Copy the listing below, changing every "Where should I click to" to "Where do I click to" and leaving all other text unchanged.

(Collected data)
▶

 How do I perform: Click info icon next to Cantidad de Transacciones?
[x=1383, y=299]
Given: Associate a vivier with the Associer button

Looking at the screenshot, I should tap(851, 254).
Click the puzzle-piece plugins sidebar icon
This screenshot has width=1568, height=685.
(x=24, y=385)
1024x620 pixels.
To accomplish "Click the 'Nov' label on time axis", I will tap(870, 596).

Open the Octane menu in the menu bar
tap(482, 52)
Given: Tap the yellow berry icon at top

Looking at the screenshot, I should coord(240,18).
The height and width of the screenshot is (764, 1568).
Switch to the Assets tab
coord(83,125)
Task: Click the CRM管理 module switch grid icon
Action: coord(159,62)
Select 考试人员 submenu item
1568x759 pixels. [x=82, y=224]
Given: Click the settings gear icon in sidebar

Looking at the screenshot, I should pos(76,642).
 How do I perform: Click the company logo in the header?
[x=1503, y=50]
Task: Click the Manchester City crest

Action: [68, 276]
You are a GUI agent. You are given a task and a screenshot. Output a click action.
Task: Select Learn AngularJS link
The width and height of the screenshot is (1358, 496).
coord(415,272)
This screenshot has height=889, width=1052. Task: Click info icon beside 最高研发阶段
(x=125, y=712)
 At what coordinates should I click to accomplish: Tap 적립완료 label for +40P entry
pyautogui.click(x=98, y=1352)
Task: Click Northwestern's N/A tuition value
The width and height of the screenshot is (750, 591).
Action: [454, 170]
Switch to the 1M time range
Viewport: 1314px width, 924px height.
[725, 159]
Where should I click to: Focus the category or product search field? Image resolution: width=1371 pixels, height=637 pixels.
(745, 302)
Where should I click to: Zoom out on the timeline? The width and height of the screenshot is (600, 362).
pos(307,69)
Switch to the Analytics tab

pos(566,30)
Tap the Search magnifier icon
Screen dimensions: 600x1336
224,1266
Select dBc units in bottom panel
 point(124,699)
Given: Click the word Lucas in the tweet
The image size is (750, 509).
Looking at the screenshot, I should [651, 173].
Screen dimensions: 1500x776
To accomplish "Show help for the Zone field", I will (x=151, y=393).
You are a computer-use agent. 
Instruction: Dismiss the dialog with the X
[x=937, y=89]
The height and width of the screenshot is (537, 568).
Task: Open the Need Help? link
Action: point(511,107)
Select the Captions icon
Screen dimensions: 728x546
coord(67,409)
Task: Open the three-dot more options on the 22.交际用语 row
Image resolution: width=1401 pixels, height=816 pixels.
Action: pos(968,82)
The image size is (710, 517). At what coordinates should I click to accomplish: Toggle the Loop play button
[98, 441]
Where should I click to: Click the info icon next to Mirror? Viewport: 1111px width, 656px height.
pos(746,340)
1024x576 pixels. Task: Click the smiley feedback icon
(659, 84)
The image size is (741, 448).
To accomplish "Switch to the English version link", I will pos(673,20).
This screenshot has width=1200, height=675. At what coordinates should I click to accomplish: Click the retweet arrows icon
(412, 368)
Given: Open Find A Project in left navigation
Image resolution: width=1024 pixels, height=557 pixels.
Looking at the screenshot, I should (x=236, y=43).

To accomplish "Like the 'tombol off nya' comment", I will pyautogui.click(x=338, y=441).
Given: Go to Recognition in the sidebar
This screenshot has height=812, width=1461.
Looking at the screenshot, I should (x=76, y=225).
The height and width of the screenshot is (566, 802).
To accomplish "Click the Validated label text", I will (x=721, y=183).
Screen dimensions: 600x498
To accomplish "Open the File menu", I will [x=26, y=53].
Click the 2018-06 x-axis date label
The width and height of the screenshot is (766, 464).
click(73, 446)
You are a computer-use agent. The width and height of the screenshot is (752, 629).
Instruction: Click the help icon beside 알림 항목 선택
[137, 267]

◀

■ **WRITTEN SOLUTION**
 How do I perform: Click info icon next to Cantidad de Transacciones?
[x=1383, y=299]
Given: Associate a vivier with the Associer button

Looking at the screenshot, I should tap(851, 254).
Click the puzzle-piece plugins sidebar icon
This screenshot has width=1568, height=685.
(x=24, y=385)
1024x620 pixels.
To accomplish "Click the 'Nov' label on time axis", I will tap(870, 596).

Open the Octane menu in the menu bar
tap(482, 52)
Given: Tap the yellow berry icon at top

Looking at the screenshot, I should coord(240,18).
The height and width of the screenshot is (764, 1568).
Switch to the Assets tab
coord(83,125)
Task: Click the CRM管理 module switch grid icon
Action: coord(159,62)
Select 考试人员 submenu item
1568x759 pixels. [x=82, y=224]
Given: Click the settings gear icon in sidebar

Looking at the screenshot, I should pos(76,642).
 How do I perform: Click the company logo in the header?
[x=1503, y=50]
Task: Click the Manchester City crest

Action: [68, 276]
You are a GUI agent. You are given a task and a screenshot. Output a click action.
Task: Select Learn AngularJS link
The width and height of the screenshot is (1358, 496).
coord(415,272)
This screenshot has height=889, width=1052. Task: Click info icon beside 最高研发阶段
(x=125, y=712)
 At what coordinates should I click to accomplish: Tap 적립완료 label for +40P entry
pyautogui.click(x=98, y=1352)
Task: Click Northwestern's N/A tuition value
The width and height of the screenshot is (750, 591).
Action: [454, 170]
Switch to the 1M time range
Viewport: 1314px width, 924px height.
[725, 159]
Where do I click to: Focus the category or product search field? Image resolution: width=1371 pixels, height=637 pixels.
(745, 302)
Where do I click to: Zoom out on the timeline? The width and height of the screenshot is (600, 362).
pos(307,69)
Switch to the Analytics tab

pos(566,30)
Tap the Search magnifier icon
Screen dimensions: 600x1336
224,1266
Select dBc units in bottom panel
 point(124,699)
Given: Click the word Lucas in the tweet
The image size is (750, 509).
Looking at the screenshot, I should [651, 173].
Screen dimensions: 1500x776
To accomplish "Show help for the Zone field", I will (x=151, y=393).
You are a computer-use agent. 
Instruction: Dismiss the dialog with the X
[x=937, y=89]
The height and width of the screenshot is (537, 568).
Task: Open the Need Help? link
Action: point(511,107)
Select the Captions icon
Screen dimensions: 728x546
coord(67,409)
Task: Open the three-dot more options on the 22.交际用语 row
Image resolution: width=1401 pixels, height=816 pixels.
Action: pos(968,82)
The image size is (710, 517). At what coordinates should I click to accomplish: Toggle the Loop play button
[98, 441]
Where do I click to: Click the info icon next to Mirror? Viewport: 1111px width, 656px height.
pos(746,340)
1024x576 pixels. Task: Click the smiley feedback icon
(659, 84)
The image size is (741, 448).
To accomplish "Switch to the English version link", I will pos(673,20).
This screenshot has width=1200, height=675. At what coordinates should I click to accomplish: Click the retweet arrows icon
(412, 368)
Given: Open Find A Project in left navigation
Image resolution: width=1024 pixels, height=557 pixels.
Looking at the screenshot, I should (x=236, y=43).

To accomplish "Like the 'tombol off nya' comment", I will pyautogui.click(x=338, y=441).
Given: Go to Recognition in the sidebar
This screenshot has height=812, width=1461.
Looking at the screenshot, I should (x=76, y=225).
The height and width of the screenshot is (566, 802).
To accomplish "Click the Validated label text", I will (x=721, y=183).
Screen dimensions: 600x498
To accomplish "Open the File menu", I will [x=26, y=53].
Click the 2018-06 x-axis date label
The width and height of the screenshot is (766, 464).
click(73, 446)
You are a computer-use agent. The width and height of the screenshot is (752, 629).
Instruction: Click the help icon beside 알림 항목 선택
[137, 267]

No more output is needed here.